TASK GOAL: Nothing in the data should be left out, so repeat it all exactly.

----- MATERIAL FOR THE TASK

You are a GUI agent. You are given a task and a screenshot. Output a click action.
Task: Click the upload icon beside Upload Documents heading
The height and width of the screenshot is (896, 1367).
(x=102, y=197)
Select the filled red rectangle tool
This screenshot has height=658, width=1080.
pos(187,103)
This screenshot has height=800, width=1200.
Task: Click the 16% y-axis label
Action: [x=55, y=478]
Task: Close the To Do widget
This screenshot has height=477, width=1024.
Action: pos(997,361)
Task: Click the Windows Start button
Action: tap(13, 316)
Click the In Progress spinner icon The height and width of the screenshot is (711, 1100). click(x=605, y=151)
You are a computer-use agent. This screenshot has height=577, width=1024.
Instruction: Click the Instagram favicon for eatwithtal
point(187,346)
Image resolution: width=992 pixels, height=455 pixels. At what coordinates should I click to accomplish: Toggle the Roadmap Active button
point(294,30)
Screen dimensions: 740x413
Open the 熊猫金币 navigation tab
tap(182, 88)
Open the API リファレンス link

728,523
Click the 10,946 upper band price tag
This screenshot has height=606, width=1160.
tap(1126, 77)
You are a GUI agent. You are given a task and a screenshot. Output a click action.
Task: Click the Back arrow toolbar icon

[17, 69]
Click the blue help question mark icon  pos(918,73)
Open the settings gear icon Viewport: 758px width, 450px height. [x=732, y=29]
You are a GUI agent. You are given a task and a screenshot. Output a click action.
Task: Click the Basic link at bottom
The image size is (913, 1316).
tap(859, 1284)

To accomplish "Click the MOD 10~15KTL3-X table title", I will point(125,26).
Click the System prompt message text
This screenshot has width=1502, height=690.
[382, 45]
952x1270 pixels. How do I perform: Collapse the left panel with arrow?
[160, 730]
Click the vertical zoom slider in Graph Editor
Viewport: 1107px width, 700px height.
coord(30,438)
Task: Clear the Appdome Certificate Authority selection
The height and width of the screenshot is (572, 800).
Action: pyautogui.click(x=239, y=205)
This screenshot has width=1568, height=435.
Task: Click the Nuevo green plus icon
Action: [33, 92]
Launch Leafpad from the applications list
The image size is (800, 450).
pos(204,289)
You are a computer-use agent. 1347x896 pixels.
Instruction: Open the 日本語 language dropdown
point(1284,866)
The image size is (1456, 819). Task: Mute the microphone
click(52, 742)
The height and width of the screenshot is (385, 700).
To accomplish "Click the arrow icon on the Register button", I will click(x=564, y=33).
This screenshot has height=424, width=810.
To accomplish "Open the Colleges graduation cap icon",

----------

EXERCISE ANSWER:
You are a GUI agent. You are given a task and a screenshot. Output a click action.
Task: Click the upload icon beside Upload Documents heading
The height and width of the screenshot is (896, 1367).
(x=102, y=197)
Select the filled red rectangle tool
This screenshot has height=658, width=1080.
pos(187,103)
This screenshot has height=800, width=1200.
Task: Click the 16% y-axis label
Action: [x=55, y=478]
Task: Close the To Do widget
This screenshot has height=477, width=1024.
Action: pos(997,361)
Task: Click the Windows Start button
Action: tap(13, 316)
Click the In Progress spinner icon The height and width of the screenshot is (711, 1100). click(x=605, y=151)
You are a computer-use agent. This screenshot has height=577, width=1024.
Instruction: Click the Instagram favicon for eatwithtal
point(187,346)
Image resolution: width=992 pixels, height=455 pixels. At what coordinates should I click to accomplish: Toggle the Roadmap Active button
point(294,30)
Screen dimensions: 740x413
Open the 熊猫金币 navigation tab
tap(182, 88)
Open the API リファレンス link

728,523
Click the 10,946 upper band price tag
This screenshot has height=606, width=1160.
tap(1126, 77)
You are a GUI agent. You are given a task and a screenshot. Output a click action.
Task: Click the Back arrow toolbar icon

[17, 69]
Click the blue help question mark icon  pos(918,73)
Open the settings gear icon Viewport: 758px width, 450px height. [x=732, y=29]
You are a GUI agent. You are given a task and a screenshot. Output a click action.
Task: Click the Basic link at bottom
The image size is (913, 1316).
tap(859, 1284)

To accomplish "Click the MOD 10~15KTL3-X table title", I will point(125,26).
Click the System prompt message text
This screenshot has width=1502, height=690.
[382, 45]
952x1270 pixels. How do I perform: Collapse the left panel with arrow?
[160, 730]
Click the vertical zoom slider in Graph Editor
Viewport: 1107px width, 700px height.
coord(30,438)
Task: Clear the Appdome Certificate Authority selection
The height and width of the screenshot is (572, 800).
Action: pyautogui.click(x=239, y=205)
This screenshot has width=1568, height=435.
Task: Click the Nuevo green plus icon
Action: [33, 92]
Launch Leafpad from the applications list
The image size is (800, 450).
pos(204,289)
You are a computer-use agent. 1347x896 pixels.
Instruction: Open the 日本語 language dropdown
point(1284,866)
The image size is (1456, 819). Task: Mute the microphone
click(52, 742)
The height and width of the screenshot is (385, 700).
To accomplish "Click the arrow icon on the Register button", I will click(x=564, y=33).
This screenshot has height=424, width=810.
To accomplish "Open the Colleges graduation cap icon",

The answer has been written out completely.